Wednesday, August 17, 2011

A Plain Ordinary Steel Needle Can Float on Pure Water


(The Broken Obelisk by Barnett Newman,
1915-1970, American artist; one of several
such sculptures, this is located in Houston,
Texas, as a memorial to Martin Luther King, Jr.)

A mark of true friendship is that it changes us, quietly, gently, for the better.

“If we speak of the happiness of this life, the happy man needs friends, . . . not, indeed, to make use of them, since he suffices himself, nor to delight in them, since he possesses perfect delight in the operation of virtue; but for the purpose of a good operation, in other words, that he may do good to them; that he may delight in seeing them do good; and again that he may be helped by them in his good work. For in order that man may do well, whether in the works of the active life, or in those of the contemplative life, he needs the fellowship of friends.”

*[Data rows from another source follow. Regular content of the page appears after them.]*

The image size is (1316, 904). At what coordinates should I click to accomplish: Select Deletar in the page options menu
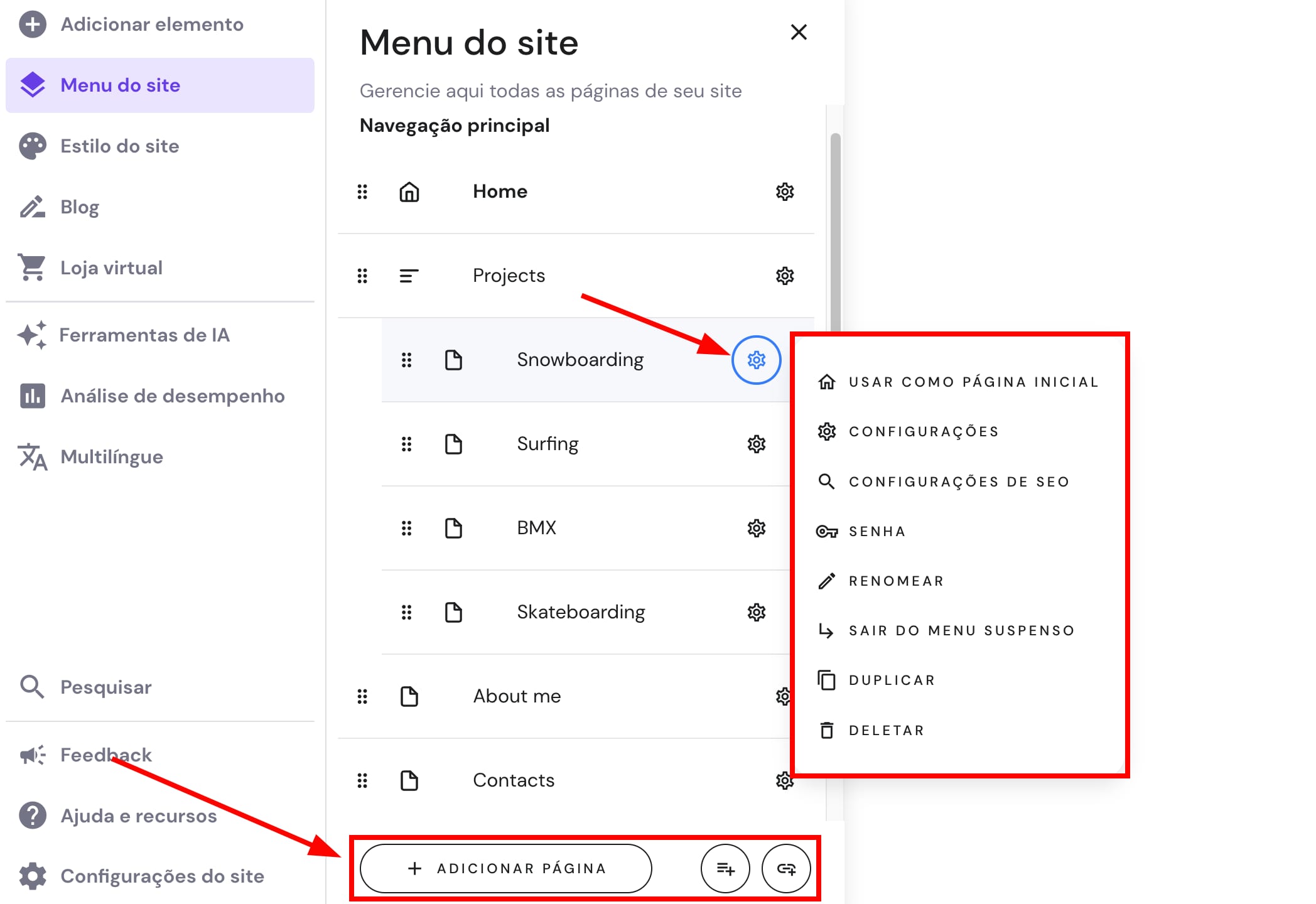coord(885,729)
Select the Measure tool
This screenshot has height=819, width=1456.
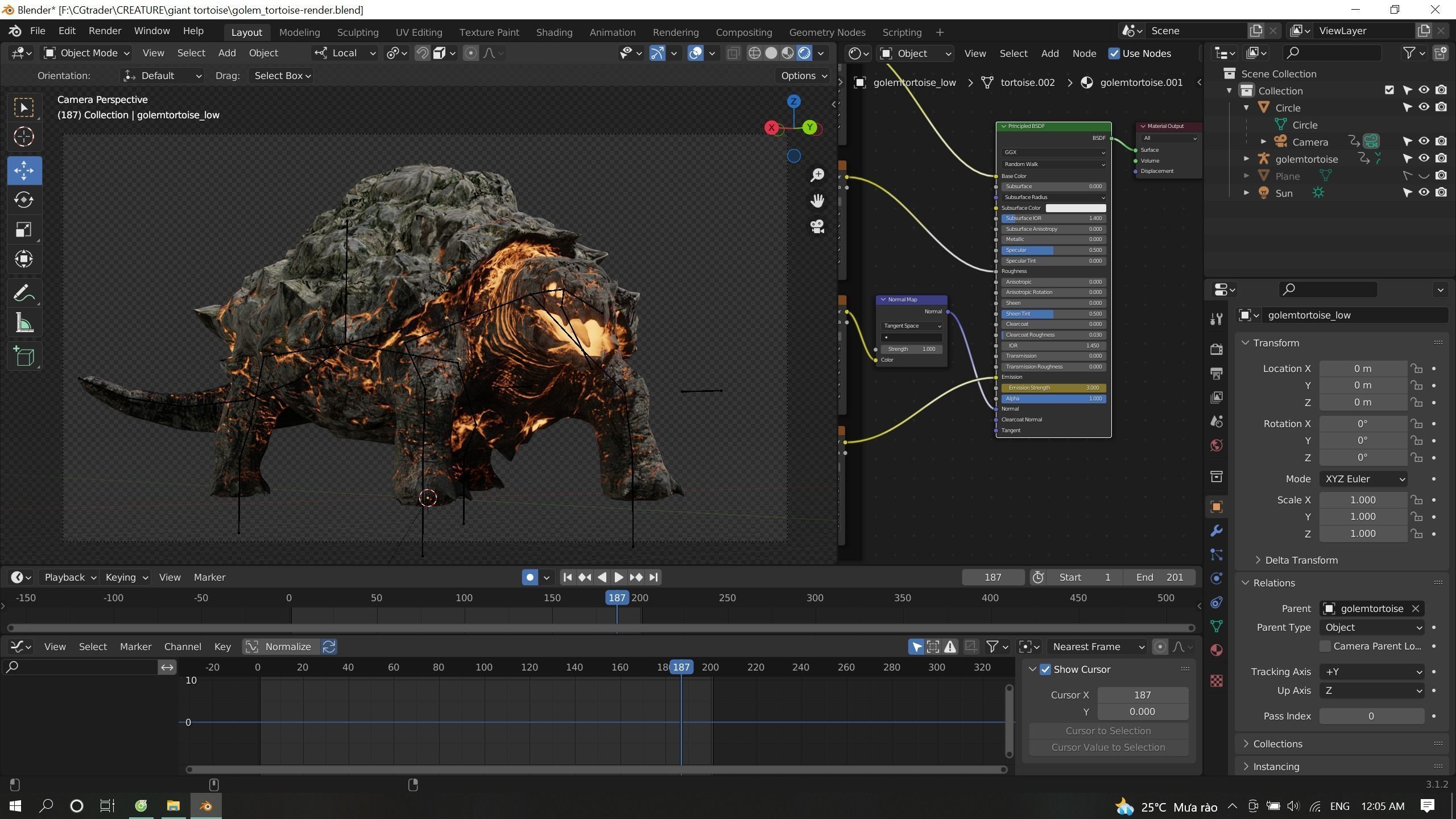coord(24,324)
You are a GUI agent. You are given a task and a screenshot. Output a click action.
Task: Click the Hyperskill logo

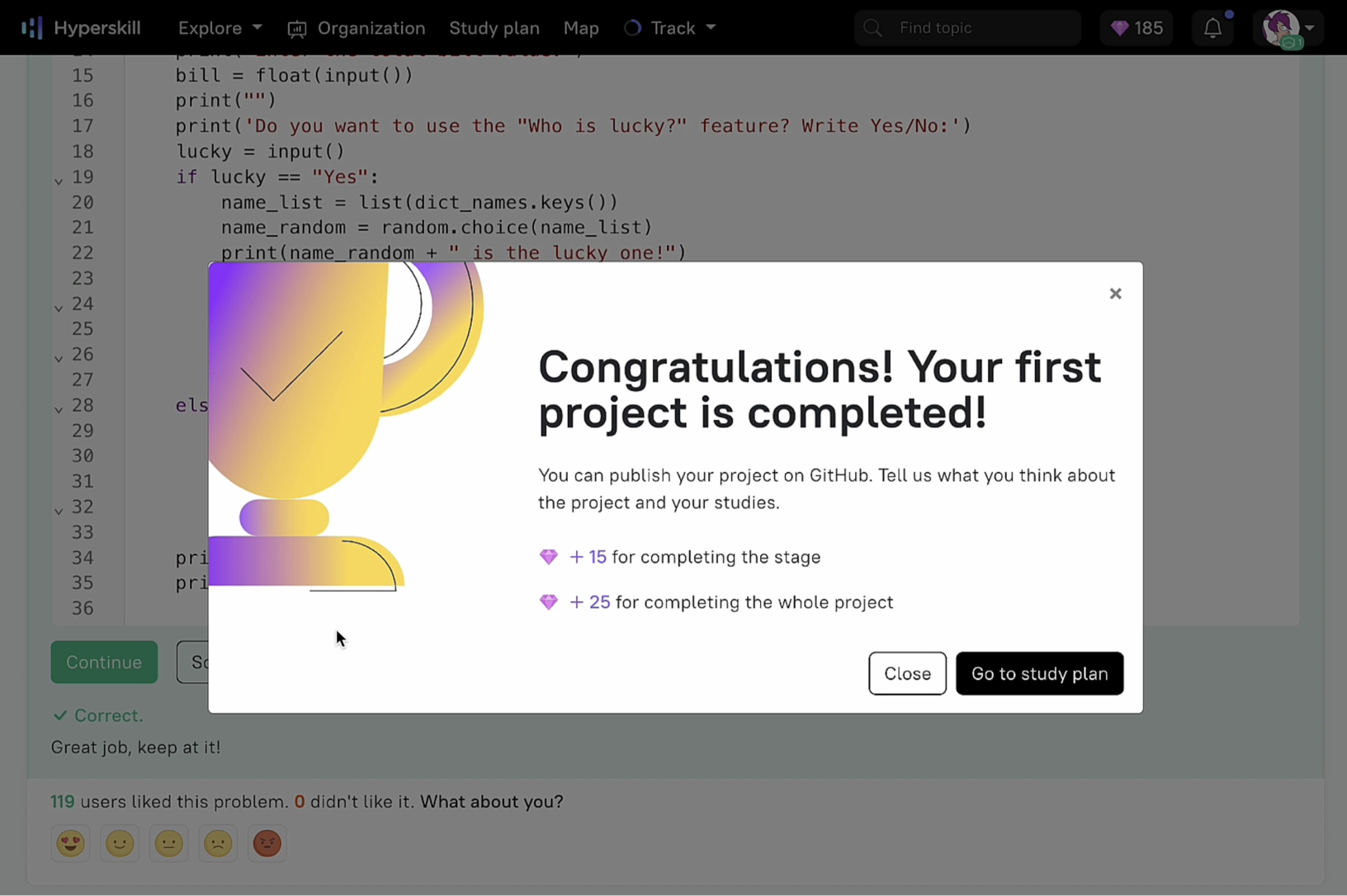pos(81,27)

~ Thomas Aquinas (1225-1274), Italian philosopher, priest, theologian, and author of the most influential commentaries on the philosophy of Aristotle, from his
Summa Theologica

A PLAIN ORDINARY STEEL NEEDLE CAN FLOAT ON PURE WATER

Who hasn’t seen
a plain ordinary
steel needle float serene
on water as if lying on a pillow?
The water cuddles up like Jell-O.
It’s a treat to see water
so rubbery, a needle
so peaceful, the point encased
in the tenderest dimple.
It seems so simple
when things or people
have modified each other’s qualities
somewhat
we almost forget the oddity
of that.

~ Kay Ryan, born in 1945, American poet

Wednesday, August 10, 2011

The Truth about Small Towns


(Green Town by Friedensreich Hundertwasser, 1928-
2000, Austrian painter and architect)

“Now each man is imbued by nature with the light of reason,” wrote Thomas Aquinas in On Kingship, “and he is directed toward his end by its action within him. If it were proper for man to live in solitude, as many animals do, he would need no other guide towards his end; for each man would then be a king unto himself, . . . But man is by nature a social and political animal, who lives in a community: more so, indeed, than all other animals.”

~ Thomas Aquinas (1225-1274), Italian philosopher, priest, theologian, and author of the most influential commentaries on the philosophy of Aristotle


from THE TRUTH ABOUT SMALL TOWNS

It never stops raining. The water tower’s tarnished
as cutlery left damp in the widower’s hutch.

If you walk slow (but don’t stop), you’re not from nearby.
All you can eat for a buck at the diner is

cream gravy on sourdough, blood sausage, and coffee.
Never lie. The preacher before this one dropped bombs

in the war and walked with a limp at parade time.
Until it burned, the old depot was a disco.

A café. A card shoppe. A parts place for combines.
Randy + Rhonda shows up each spring on the bridge.

If you walk fast you did it. Nothing’s more lonesome
than money. (Who says shoppe?) It never rains.